Every line below that has the string "agent" needs to be copied.

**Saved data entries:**
──────────
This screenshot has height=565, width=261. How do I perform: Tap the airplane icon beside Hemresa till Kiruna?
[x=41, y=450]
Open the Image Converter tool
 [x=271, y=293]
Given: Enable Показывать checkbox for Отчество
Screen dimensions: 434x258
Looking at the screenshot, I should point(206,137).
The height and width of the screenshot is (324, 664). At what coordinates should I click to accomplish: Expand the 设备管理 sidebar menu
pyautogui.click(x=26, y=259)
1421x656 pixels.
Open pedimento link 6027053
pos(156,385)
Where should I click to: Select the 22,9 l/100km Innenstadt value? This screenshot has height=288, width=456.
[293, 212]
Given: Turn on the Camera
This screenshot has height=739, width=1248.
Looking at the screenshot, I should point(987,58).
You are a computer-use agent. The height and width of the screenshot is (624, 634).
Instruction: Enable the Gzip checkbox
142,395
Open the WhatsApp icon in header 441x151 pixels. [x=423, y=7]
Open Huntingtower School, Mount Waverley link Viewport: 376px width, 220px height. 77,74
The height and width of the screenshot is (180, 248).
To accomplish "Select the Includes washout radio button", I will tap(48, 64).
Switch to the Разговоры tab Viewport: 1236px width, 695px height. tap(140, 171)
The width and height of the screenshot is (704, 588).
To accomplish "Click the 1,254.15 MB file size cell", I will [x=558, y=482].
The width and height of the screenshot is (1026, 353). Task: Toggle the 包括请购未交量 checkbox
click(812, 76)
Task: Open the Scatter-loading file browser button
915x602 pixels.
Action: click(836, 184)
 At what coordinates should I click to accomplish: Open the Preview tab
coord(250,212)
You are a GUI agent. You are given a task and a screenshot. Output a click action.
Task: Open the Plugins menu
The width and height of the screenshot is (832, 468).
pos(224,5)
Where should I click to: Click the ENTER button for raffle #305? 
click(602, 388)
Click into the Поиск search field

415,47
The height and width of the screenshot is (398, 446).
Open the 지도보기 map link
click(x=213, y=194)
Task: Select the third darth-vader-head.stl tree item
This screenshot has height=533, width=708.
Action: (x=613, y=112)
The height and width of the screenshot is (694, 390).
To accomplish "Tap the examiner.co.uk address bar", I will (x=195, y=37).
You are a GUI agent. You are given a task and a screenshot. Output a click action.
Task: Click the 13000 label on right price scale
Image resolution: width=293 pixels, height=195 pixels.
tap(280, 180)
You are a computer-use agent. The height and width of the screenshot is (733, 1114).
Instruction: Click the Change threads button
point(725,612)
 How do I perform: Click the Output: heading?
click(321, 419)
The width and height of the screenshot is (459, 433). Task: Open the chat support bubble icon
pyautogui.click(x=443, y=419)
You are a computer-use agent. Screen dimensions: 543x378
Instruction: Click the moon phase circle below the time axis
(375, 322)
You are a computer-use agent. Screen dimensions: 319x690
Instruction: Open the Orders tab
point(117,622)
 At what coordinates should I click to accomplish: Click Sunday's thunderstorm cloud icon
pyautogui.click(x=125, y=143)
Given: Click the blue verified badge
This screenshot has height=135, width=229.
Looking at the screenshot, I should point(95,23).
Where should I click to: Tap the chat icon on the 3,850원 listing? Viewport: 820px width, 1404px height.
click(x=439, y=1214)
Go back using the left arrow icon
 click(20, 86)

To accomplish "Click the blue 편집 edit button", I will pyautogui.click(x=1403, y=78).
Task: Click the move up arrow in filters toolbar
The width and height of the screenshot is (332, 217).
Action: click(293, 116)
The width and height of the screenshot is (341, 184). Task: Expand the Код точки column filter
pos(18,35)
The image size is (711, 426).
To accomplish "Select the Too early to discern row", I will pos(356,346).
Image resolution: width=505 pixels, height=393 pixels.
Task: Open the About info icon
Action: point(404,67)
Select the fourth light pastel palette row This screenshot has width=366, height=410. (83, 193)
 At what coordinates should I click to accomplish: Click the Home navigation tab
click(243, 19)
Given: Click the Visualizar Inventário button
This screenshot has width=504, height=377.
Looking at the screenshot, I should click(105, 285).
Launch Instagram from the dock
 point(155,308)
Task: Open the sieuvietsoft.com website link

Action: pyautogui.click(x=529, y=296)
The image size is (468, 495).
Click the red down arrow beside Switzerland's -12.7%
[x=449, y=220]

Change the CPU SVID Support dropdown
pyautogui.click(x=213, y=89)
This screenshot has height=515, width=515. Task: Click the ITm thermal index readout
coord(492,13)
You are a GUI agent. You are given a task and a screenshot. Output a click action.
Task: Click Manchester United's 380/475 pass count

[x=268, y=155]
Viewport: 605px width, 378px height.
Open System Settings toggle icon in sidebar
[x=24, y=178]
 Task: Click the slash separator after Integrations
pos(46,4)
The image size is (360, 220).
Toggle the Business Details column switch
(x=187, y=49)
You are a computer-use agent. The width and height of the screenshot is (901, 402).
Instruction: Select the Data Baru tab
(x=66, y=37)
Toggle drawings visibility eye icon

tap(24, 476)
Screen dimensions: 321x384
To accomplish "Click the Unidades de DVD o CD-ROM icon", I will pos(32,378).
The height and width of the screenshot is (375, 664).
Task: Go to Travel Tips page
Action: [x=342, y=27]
──────────
**RESULT:**
You are a computer-use agent. The height and width of the screenshot is (624, 634).
You are a GUI agent. You are given a task and a screenshot. Output a click action.
You are a GUI agent. You are given a task and a screenshot. Output a click action.
You are a computer-use agent. The height and width of the screenshot is (733, 1114).
You are a computer-use agent. Screen dimensions: 543x378
You are a computer-use agent. Screen dimensions: 319x690
You are a GUI agent. You are given a task and a screenshot. Output a click action.
You are a computer-use agent. The width and height of the screenshot is (901, 402).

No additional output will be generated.